### DIRECTIONS FOR THIS TASK
Copy out each line featuring the string "will" from the entries beneath.

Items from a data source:

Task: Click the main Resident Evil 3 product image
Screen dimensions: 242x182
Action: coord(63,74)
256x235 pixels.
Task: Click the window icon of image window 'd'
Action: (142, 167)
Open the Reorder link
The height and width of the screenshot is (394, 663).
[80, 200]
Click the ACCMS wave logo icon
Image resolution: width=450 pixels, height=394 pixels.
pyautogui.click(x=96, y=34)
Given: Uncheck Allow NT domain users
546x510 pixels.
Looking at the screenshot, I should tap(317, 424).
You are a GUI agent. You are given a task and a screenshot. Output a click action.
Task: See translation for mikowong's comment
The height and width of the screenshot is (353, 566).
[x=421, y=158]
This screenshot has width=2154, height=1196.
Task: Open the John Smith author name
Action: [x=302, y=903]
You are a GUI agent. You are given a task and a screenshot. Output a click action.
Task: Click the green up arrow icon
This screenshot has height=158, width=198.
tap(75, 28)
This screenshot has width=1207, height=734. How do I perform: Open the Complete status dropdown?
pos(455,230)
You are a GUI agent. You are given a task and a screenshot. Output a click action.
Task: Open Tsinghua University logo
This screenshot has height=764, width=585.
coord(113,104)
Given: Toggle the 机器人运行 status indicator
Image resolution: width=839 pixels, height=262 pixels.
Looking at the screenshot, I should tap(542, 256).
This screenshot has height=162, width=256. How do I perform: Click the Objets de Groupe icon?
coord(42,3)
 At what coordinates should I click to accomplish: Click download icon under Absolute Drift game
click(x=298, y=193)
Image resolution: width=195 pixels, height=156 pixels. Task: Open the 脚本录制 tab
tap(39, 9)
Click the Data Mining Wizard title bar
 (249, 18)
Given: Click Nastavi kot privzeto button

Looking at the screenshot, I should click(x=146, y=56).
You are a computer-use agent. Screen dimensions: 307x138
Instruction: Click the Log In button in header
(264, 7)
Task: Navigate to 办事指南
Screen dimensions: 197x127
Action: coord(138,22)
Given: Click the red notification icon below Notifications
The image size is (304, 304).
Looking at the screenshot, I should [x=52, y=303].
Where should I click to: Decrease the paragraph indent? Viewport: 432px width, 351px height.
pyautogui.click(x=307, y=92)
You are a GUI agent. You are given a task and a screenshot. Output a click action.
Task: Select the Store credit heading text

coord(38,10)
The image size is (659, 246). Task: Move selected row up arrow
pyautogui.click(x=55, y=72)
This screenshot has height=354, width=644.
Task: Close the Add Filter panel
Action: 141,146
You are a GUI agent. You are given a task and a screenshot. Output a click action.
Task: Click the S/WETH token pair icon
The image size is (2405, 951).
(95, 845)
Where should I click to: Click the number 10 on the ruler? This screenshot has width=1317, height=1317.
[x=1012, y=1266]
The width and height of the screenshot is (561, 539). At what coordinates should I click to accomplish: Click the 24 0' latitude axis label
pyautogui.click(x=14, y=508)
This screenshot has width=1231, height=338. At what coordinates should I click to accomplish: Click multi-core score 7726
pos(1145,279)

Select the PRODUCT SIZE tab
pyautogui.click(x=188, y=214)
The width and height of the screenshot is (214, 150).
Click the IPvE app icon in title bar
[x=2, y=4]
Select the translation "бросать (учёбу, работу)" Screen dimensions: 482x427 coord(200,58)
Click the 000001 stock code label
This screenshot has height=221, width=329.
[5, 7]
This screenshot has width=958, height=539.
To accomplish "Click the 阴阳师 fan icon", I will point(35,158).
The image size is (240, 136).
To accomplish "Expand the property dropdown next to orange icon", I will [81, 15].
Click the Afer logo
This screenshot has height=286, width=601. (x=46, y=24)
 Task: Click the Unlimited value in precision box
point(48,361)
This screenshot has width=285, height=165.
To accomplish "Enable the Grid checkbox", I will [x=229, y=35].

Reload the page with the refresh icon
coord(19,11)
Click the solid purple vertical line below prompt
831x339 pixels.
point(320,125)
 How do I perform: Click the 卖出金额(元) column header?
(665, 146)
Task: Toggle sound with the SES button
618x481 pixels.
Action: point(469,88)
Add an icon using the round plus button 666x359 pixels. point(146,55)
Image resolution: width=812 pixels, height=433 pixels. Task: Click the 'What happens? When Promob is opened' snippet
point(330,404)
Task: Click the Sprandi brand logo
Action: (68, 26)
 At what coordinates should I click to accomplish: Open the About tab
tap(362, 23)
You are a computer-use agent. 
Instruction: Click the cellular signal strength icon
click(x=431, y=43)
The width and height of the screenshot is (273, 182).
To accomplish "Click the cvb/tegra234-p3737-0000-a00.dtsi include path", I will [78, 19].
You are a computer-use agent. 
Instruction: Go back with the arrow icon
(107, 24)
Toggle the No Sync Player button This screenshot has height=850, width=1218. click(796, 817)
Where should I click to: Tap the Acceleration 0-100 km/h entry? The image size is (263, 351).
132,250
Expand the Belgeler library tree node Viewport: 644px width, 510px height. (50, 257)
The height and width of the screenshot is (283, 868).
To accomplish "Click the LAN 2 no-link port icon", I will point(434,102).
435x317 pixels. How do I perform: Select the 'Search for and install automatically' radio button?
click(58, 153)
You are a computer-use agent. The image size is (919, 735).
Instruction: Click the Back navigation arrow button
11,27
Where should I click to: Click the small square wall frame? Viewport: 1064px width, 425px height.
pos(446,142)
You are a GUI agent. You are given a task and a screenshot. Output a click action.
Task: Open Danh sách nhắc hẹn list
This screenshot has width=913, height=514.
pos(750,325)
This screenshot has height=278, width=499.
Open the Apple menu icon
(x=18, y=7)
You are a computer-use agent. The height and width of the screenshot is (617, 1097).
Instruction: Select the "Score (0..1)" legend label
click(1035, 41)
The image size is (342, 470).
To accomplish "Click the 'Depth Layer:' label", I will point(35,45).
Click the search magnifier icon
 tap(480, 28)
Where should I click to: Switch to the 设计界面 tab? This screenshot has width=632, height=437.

### WRITTEN ANSWER
To accomplish "Click the 阴阳师 fan icon", I will point(35,158).
To accomplish "Expand the property dropdown next to orange icon", I will [81, 15].
To accomplish "Enable the Grid checkbox", I will [x=229, y=35].
To accomplish "Click the cvb/tegra234-p3737-0000-a00.dtsi include path", I will [78, 19].
To accomplish "Click the LAN 2 no-link port icon", I will point(434,102).
To accomplish "Click the 'Depth Layer:' label", I will point(35,45).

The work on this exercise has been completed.